* SET OF TASKS *
1. List every person named in the bottled water passage, including the byline.
2. Resume the passage on Miami's campaign against bottled water, picking up right after its final sentence.

* PASSAGE PROVIDED *

But, obviously, I'm not typical of this area in terms of my ingrained recycling habits, since I've got a relative down here who not only doesn't recycle -anything- but who loves taunting me when I'm over at their home before they toss something into their kitchen garbage bin, knowing full well that it's something that I'd be recycling if I were at my home.

http://www.miamiherald.com/548/story/576857.html

Miami Herald
Anti-bottled water campaign enlists mayors to causeBy Taylor Barnes
June 20th, 2008

An aisle at the Publix on Seventh Street in downtown Miami gleams with shelf upon shelf of bottled water that boasts of originating from the French Alps to Fiji.
But those bottles of water are increasingly coming under attack from environmental activists, who maintain tap water is better and bottled water is economically unsound and environmentally harmful, a position the bottling industry disputes.
The city of Miami has joined the fray, ordering officials in March to stop spending city money on bottled water in under two-liter containers.
Miami's Mayor Manny Diaz is among more than a dozen mayors calling on municipal governments to phase out bottled-water purchases in a resolution to be presented at the U.S. Mayors Conference, which begins Friday in Miami.
The bottles aren't just out at City Hall. Pacific Time and Fratelli Lyon, neighboring restaurants in Miami's Design District, have stopped selling bottled water and only serve tap. Sales of bottled water at Pacific Time used to bring in $80,000 in annual revenues from sales of about 12,000 bottles, the restaurant's chef and owner Jonathan Eismann said Thursday at an event to promote tap usage.
Eismann said that not selling bottles reduces waste and is a way to "encourage more sustainable eating habits.''

But bottled water remains ubiquitous with many consumers, like Ariadna Barrantens of Miami, who shun tap water and exclusively drink bottled.
While picking up a few gallons at Publix this week, she said she uses bottled water even to make coffee because she does not trust the quality of what comes out of her faucet. She added, though, that she sometimes wonders whether bottled water is much better.
The belief that tap water is less healthy and less pure than bottled water has city officials and activists worried.
Deborah Lapidus, who represents the Think Outside the Bottle campaign that organized Thursday's event, blames ''tricky marketing and clever labels'' used by companies selling bottled water for the perception their products are better than tap.
Bottling industry officials contend bottled water is purified more than tap water. Allegations by anti-bottle activists are simply ''green-washing,'' said Kevin Keane, a spokesman for the American Beverage Association. He said bottled water is convenient and is useful during emergencies such as hurricanes.
Lapidus' group argues that the popularity of bottled water reduces the political will to maintain and improve infrastructure to ensure quality municipal water. Still, she encourages people to switch to tap water and praised Miami for having some of the highest-quality tap water in the nation.
Diaz supports the cause, saying that Miami has great water and it's cheaper.
City Commissioner Marc Sarnoff, who pushed for the City Hall ban -- which he says could save the city as much as $200,000 a year -- joined the tap movement because of concerns about litter. He said 85 percent of bottles are not recycled, and contribute to clogging in Miami's sewer systems.

* RECORDED INFORMATION *
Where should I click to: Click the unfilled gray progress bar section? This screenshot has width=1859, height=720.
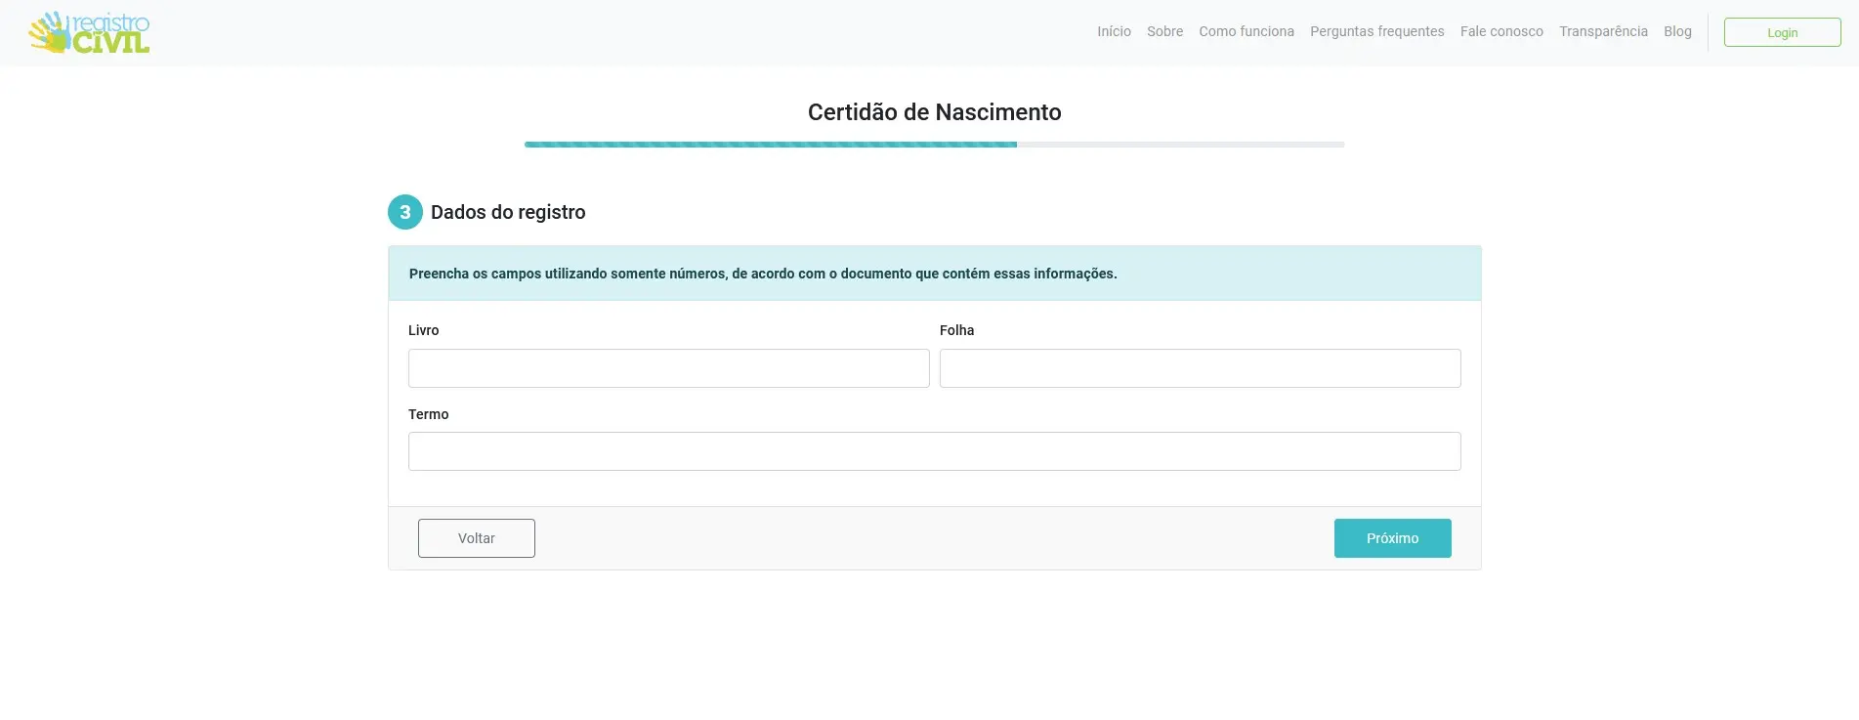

* ANSWERS FOR THE EXERCISE *
1. Taylor Barnes, Manny Diaz, Jonathan Eismann, Ariadna Barrantens, Deborah Lapidus, Kevin Keane, Marc Sarnoff

2.
He attributed current flooding in Brickell and the Venetian Islands to sewer systems stuffed with the plastic containers. He also pointed out that it takes petroleum to make the bottles, holding up a plastic bottle filled with dark liquid. He said almost a quarter of the liquid represented the oil needed to produce and transport the bottle.
The pro-tap movement has yet to make a dent in sales of bottled water, which continued to grow in 2007, according to John Sicher, editor and publisher of Beverage Digest magazine. He said the sales growth had slowed slightly from 2006 to 2007. He attributed that to the economic downturn and said it was ''too early to tell'' if the movement against bottled water was affecting the industry.
The trend is taking hold in some quarters. On a recent film shoot in South Beach, the producers of the new comedy Farlanders, starring John Krasinski and Maggie Gyllenhaal, banned coolers of water bottles from the set.
Instead, cast and crew were given washable aluminum bottles that they filled from large water jugs, said city of Miami Beach film coordinator Graham Winick. Cups for cold drinks like punch and soda were made from corn, as were the trash bags. Coffee cups were biodegradable, too, Winick said.
'It is the first almost fully `green' shoot we've had,'' Winick said in an e-mail.

Miami Herald staff writer Douglas Hanks contributed to this report.
_________________________________________________
Also read this amusing article

New York Times
Water, Water Everywhere, but Guilt by the Bottleful
By Alex Williams
August 12, 2007

On a recent family vacation in Cape Cod, Jenny Pollack, 40, a novelist and public relations associate from Brooklyn, did something she knew she would come to regret. She did it on the spur of the moment. She did it because she felt desperate.

Besides, the giant illuminated Dasani vending machine was just standing there, like a beacon.
So, with her reusable plastic Nalgene bottles dry and her son Charlie working up a thirst in an indoor playground, she broke down and bought a bottle of water. To most people it would be a simple act of self-refreshment, but to Ms. Pollack it was also a minor offense against the planet — think of all the oil used to package, transport and refrigerate that water.

Read the rest of the story at:

Sunday, April 27, 2008

re "Mapping Transportation Costs for Home Buyers"; transit run amuck

My comments follow the article.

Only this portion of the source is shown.